■ PROBLEM 1
In the post on the Chirkunov judgment, whom did Nicklin J consult before hand down?
■ PROBLEM 2
Return everything from "The judgment is" down to "be a hearing." in the post on the Chirkunov judgment.
■ PROBLEM 3
What is the Spanish for this sentence from the post on the Chirkunov judgment: "The judgment is on an application to serve, out of the jurisdiction, a data protection claim on two persons unknown (the publishers of two websites said to infringe the data protection rights of the claimant)."?

■ TEXT PROVIDED

____

[reposted from my LinkedIn account]
Chirkunov v Person(s) Unknown & Ors [2024] EWHC 3177 (KB)
This is an important, and quite withering, judgment from Mr Justice Nicklin, which ends with a suggestion that from now on applications for permission to serve a Claim Form on ‘Persons Unknown’ out of the jurisdiction in claims in the Media & Communications List should not be dealt with without a hearing, unless a Master or Judge directs that a hearing is not necessary. The judgment records that, before hand down Nicklin J consulted the Judges in charge of the MAC List and they have endorsed his suggestion as the practice now to be followed in the MAC List.
The judgment is on an application to serve, out of the jurisdiction, a data protection claim on two persons unknown (the publishers of two websites said to infringe the data protection rights of the claimant). The claimant initially applied for orders to be made with a hearing, but Mrs Justice Steyn and gave directions for there to be a hearing.

____

[Saved entries]

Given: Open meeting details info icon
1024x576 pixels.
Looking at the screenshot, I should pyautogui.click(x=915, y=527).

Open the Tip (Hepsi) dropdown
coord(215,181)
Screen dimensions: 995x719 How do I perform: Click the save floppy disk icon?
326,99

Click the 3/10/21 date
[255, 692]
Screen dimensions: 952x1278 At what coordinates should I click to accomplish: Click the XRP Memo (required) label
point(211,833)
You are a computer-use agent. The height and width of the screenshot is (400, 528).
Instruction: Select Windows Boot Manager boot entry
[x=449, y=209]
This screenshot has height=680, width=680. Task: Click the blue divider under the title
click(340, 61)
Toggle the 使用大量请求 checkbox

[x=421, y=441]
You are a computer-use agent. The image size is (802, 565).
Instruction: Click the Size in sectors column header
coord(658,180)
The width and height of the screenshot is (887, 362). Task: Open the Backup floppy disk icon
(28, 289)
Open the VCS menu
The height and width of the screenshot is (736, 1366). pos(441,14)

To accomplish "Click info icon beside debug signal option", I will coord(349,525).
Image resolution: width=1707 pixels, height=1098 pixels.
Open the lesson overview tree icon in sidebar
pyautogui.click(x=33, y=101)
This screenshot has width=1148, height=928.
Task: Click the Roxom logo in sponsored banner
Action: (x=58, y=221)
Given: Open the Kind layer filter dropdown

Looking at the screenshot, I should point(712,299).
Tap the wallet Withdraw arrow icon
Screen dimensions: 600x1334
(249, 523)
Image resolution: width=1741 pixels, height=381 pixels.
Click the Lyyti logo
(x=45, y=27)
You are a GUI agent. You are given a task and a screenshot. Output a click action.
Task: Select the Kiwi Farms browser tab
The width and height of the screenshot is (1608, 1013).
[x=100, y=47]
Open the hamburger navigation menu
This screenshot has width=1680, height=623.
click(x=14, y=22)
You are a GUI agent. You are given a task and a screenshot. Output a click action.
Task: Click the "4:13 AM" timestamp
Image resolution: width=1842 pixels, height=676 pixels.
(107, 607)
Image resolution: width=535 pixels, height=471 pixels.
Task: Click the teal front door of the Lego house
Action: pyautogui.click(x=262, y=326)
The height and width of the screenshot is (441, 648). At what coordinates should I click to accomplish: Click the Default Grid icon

____

■ EXPECTED ANSWER 1
The Judges in charge of the MAC List.

■ EXPECTED ANSWER 2
The judgment is on an application to serve, out of the jurisdiction, a data protection claim on two persons unknown (the publishers of two websites said to infringe the data protection rights of the claimant). The claimant initially applied for orders to be made with a hearing, but Mrs Justice Steyn and gave directions for there to be a hearing.

■ EXPECTED ANSWER 3
La sentencia versa sobre una solicitud para notificar, fuera de la jurisdicción, una demanda de protección de datos a dos personas desconocidas (los editores de dos sitios web que, según se afirma, vulneran los derechos de protección de datos del demandante).